Friday, January 23, 2009

the past...

A few weeks ago my parents moved from the house I grew up in to a smaller apartment in New York. And through the bustle of a family Christmas amid boxes and paper plates I was given several boxes full of my old things to look through and keep/throw away. The boxes were an accumulation of mementos dating back from before I can remember. As I read the yearbook notes and birthday cards and as I looked through all the old pictures I was filled with conflicting emotions as I relived what seemed to be my entire life.

I was specifically struck by how much my past still simmers beneath my consciousness, so easily stirred by a single photograph.

While I had many favorable memories stored in all those boxes, I also had many more memories that I wished could be left behind. Memories that I know I still carry with me and affect how I live today. The specter of past sorrows, embarrassments, and fears still echo today. Or as the Allman Brothers say, "What's done is done, ... and now I'm runnin' from a man with a gun"
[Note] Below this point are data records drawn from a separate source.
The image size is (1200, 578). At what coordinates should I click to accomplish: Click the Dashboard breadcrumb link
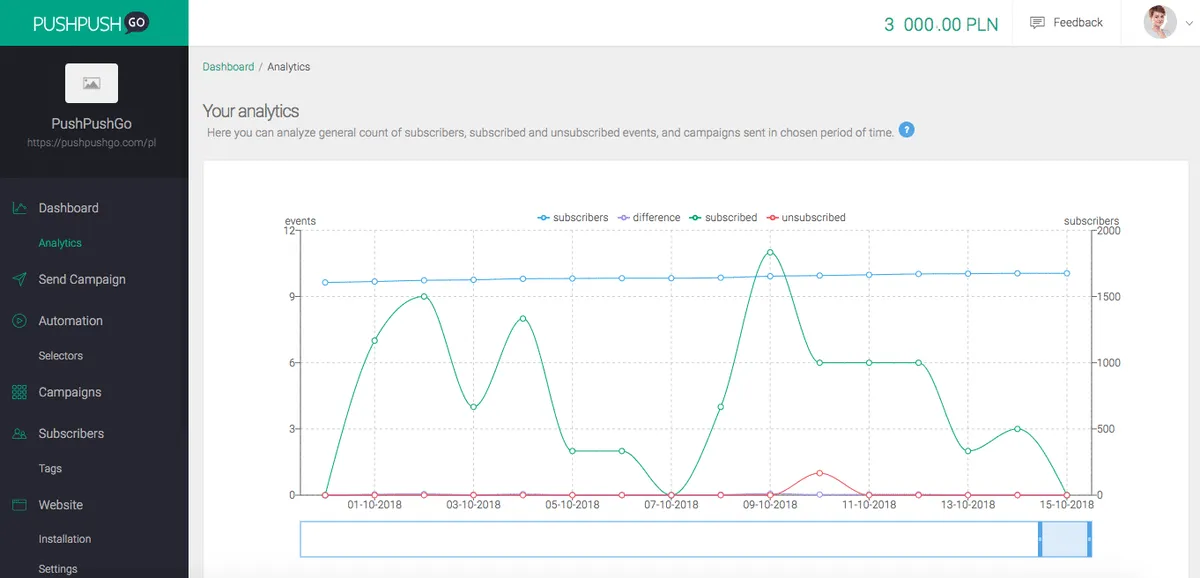tap(228, 67)
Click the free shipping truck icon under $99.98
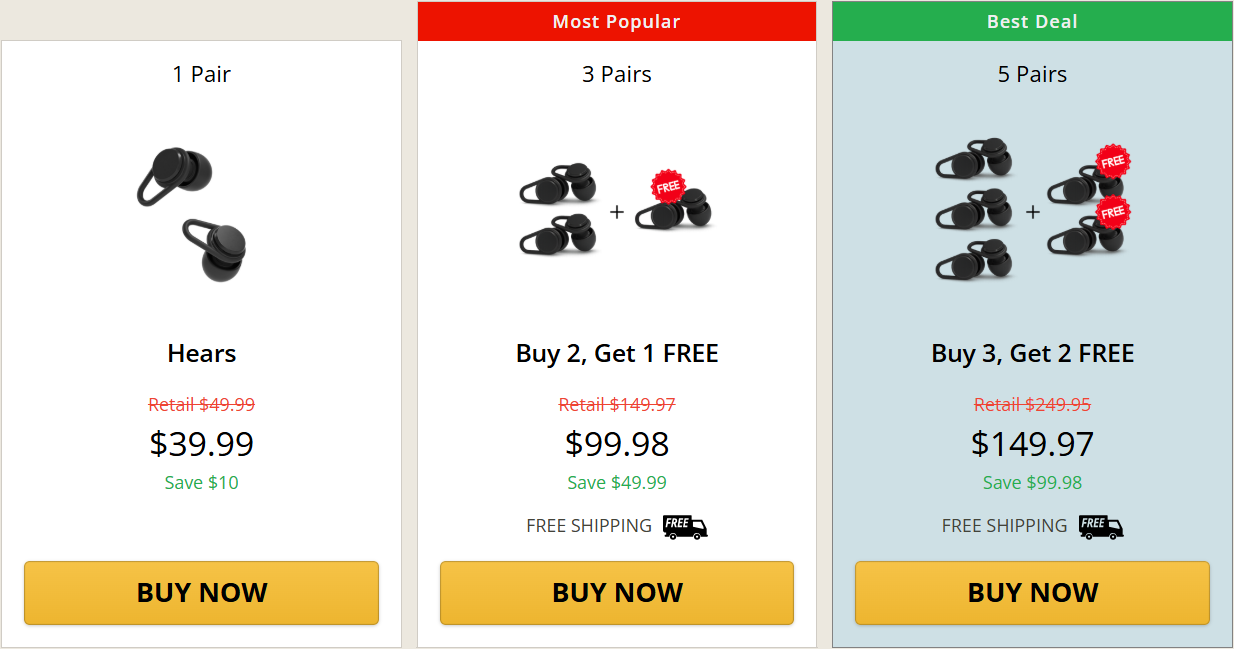1234x649 pixels. point(684,525)
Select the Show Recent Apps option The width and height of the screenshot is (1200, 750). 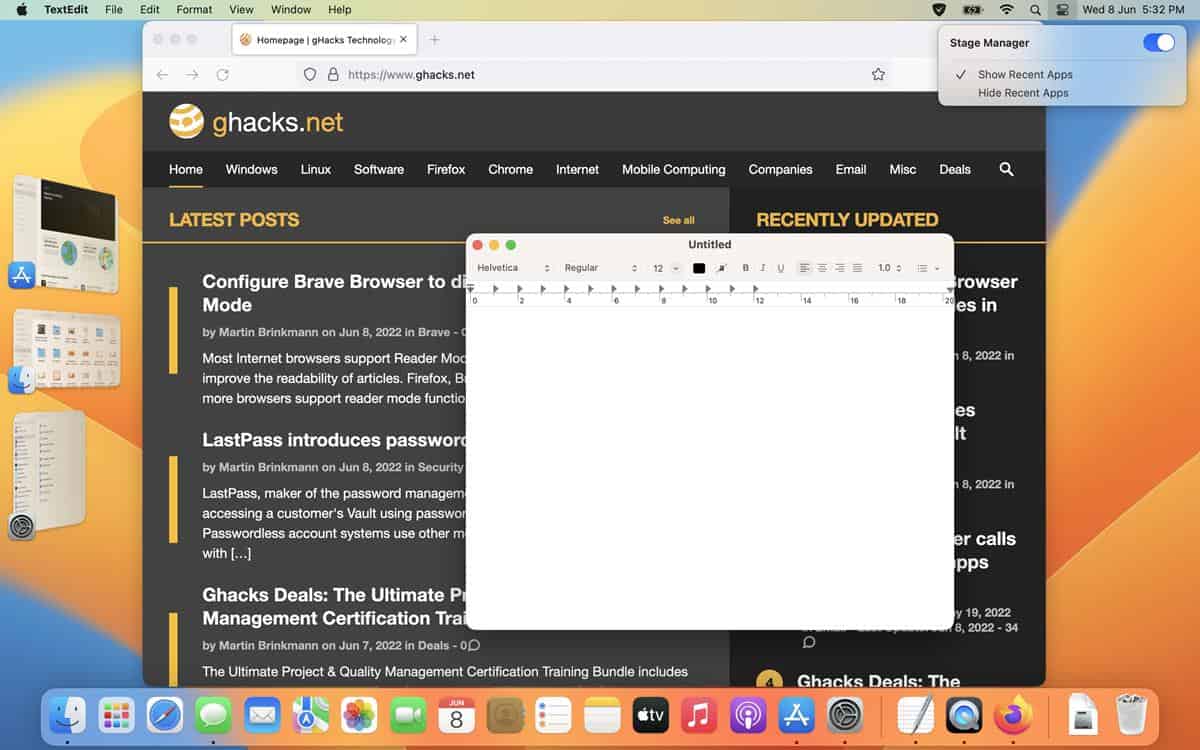1025,74
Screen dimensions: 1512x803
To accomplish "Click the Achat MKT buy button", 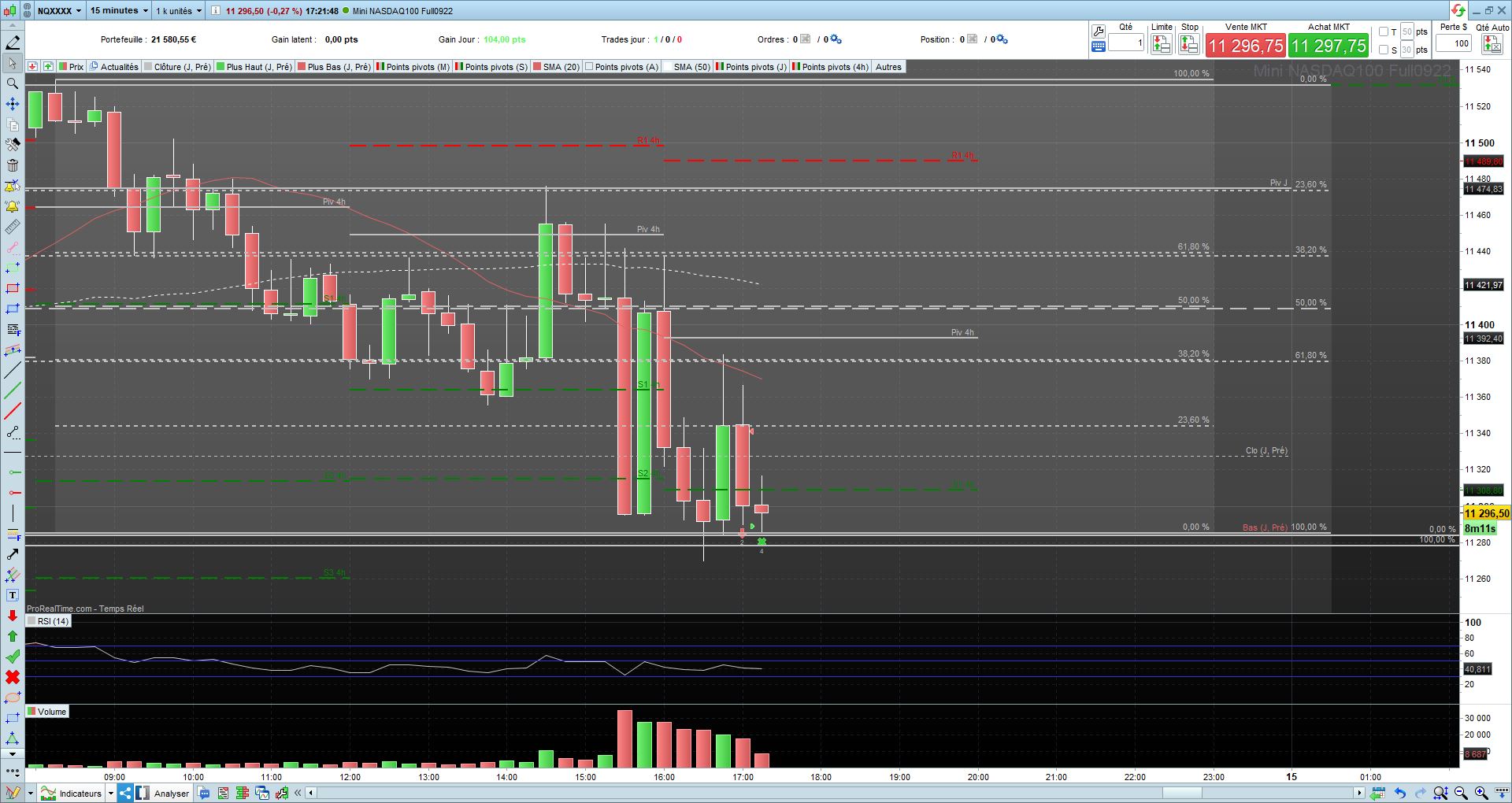I will (x=1329, y=46).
It seems we always carry our pasts with us. In psychologist Clotaire Rapaille's book, The Culture Code, he postulates that people make their present decisions strictly based upon their past experiences. He says, "The combination of the experience and its accompanying emotion create something known widely (and coined as such by Konrad Lorenz) as an imprint. Once an imprint occurs, it strongly conditions our thought processes and shapes our future actions. Each imprint helps make us more of who we are. The combination of these imprints defines us."


Said another way, while each new day seems to offer an infinite number of possibilities, even the possibilities themselves are limited by past decisions and experiences. One's career, family, medical history, etc. all influence the number and amount of possibilities available. Even worse, the very decisions that I make now are, according to Rapaille, influenced by a past that is ever-present with me. My genetic make-up, social conditioning, family history all seem to dictate my eventual course of action. Though I wish I could simply "put the past away" (Third Eye Blind), I am never truly free from my past - I am bound by it!

One may (and should) ask: is it possible for one to be rid of their past and live in freedom? It is really possible to begin again? Can the "old man" die and be reborn as a genuine new creation?

This radical freedom from the past is only available by the grace of God through the forgiveness of sin. In faith the past and its folly is taken away as far as the East is from the West. When I'm loved as if that history never happened, then that past is gone. When I'm loved in the midst of the brokenness of the past, then I am given true freedom.